The day after publisher Ben Domenech posted his satirical tweet, Joel Fleming, a Massachusetts class-action lawyer, filed an unfair labor practice charge against FDLRST Media, the owner of The Federalist magazine. After an investigation, the National Labor Relations Board affirmed an administrative law judge’s ruling that Domenech had violated Section 8(a)(1) of the National Labor Relations Act, which prohibits employers from discouraging union activity.
Domenech and the Federalist appealed, represented by the New Civil Liberties Alliance, a non-profit fighting what it considers to be unconstitutional bureaucratic overreach. And in a May 20 decision, the Third Circuit Court of Appeals reversed the NLRB order, agreeing that reasonable employees couldn’t have believed Domenech’s joke was an actual threat.
“The Board spent its resources investigating an online media company with seven employees because of a facetious and sarcastic tweet by the company’s executive officer,” the appeals court ruled, in a decision by Judge Thomas Hardiman. “Because the Board lost the forest for the trees by failing to consider the tweet in context, it misconstrued a facetious remark as a true threat.”
Domenech and the NCLA had asked the court to go further and reject the idea third parties like Fleming, a securities class action lawyer with no known ties to the Federalist, from filing unfair labor charges against a company. Fleming wasn’t an “aggrieved party” under federal law, they argued. But a majority of the three-judge panel ruled that the law doesn’t specify who can file a charge, only that the NLRB only can act when a charge has been filed by someone.
“The charging party serves as an `informer’ and need not demonstrate any personal injury to file a charge,” the Third Circuit said, citing Supreme Court precedent.
Judge Paul Matey would have gone further and blocked Fleming’s charge in the first place.
“In its haste to join the tedious chorus of disapproval against whatever disfavored view has most recently appeared somewhere on the internet, the Board shelved serious supervision of the protections for America’s employees,” Matey wrote in a concurrence. “The best reading of the NLRA trims the NLRB’s jurisdiction and prevents unaffiliated parties from searching the internet for wisecracks to transform into workplace violations that unleash the NLRB’s sweeping power.”
FDRLST Media filed affidavits from two of its six employees who said they viewed their boss’s tweet as a joke, which the administrative law judge admitted into evidence over the government’s objections. The Third Circuit said the ALJ and the board apparently ignored what employees believed and pressed ahead with its own, illogical interpretation that Domenech literally was threatening to send his employees to a salt mine.

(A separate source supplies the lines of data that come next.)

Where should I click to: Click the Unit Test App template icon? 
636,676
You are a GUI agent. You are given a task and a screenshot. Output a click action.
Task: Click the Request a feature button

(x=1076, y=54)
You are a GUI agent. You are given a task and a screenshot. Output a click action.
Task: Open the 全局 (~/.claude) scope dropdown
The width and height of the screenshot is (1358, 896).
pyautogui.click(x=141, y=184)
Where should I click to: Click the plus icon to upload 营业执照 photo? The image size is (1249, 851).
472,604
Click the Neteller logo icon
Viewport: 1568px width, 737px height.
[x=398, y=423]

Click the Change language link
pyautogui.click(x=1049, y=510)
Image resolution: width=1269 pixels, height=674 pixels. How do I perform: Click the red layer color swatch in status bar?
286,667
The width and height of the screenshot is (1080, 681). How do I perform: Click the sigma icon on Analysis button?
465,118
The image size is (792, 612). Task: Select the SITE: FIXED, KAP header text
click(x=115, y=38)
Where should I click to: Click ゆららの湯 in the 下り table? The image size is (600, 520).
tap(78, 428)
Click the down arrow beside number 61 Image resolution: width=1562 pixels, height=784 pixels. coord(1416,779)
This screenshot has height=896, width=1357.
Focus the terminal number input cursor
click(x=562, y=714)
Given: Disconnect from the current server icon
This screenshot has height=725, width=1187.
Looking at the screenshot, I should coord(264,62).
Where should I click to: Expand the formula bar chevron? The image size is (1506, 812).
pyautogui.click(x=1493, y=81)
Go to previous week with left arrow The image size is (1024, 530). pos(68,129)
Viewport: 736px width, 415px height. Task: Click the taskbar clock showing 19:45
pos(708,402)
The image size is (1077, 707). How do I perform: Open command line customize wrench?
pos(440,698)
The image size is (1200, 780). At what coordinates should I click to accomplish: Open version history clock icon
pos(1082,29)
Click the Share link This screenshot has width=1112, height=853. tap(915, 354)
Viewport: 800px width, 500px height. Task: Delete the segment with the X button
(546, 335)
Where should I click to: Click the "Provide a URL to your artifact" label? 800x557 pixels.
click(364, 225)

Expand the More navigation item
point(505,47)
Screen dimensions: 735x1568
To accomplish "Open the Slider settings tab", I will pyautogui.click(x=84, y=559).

“The tweet’s suggestion that these employees might be sent `back’ to work in a `salt mine’ is farcical,” the court ruled. “The image evoked—that of writers tapping away on laptops in dimly lit mineshafts alongside salt deposits and workers swinging pickaxes—is as bizarre as it is comical. So from the words ofthe tweet alone, we cannot conclude that a reasonable FDRLST Media employee would view Domenech’s tweet as a plausible threat of reprisal.”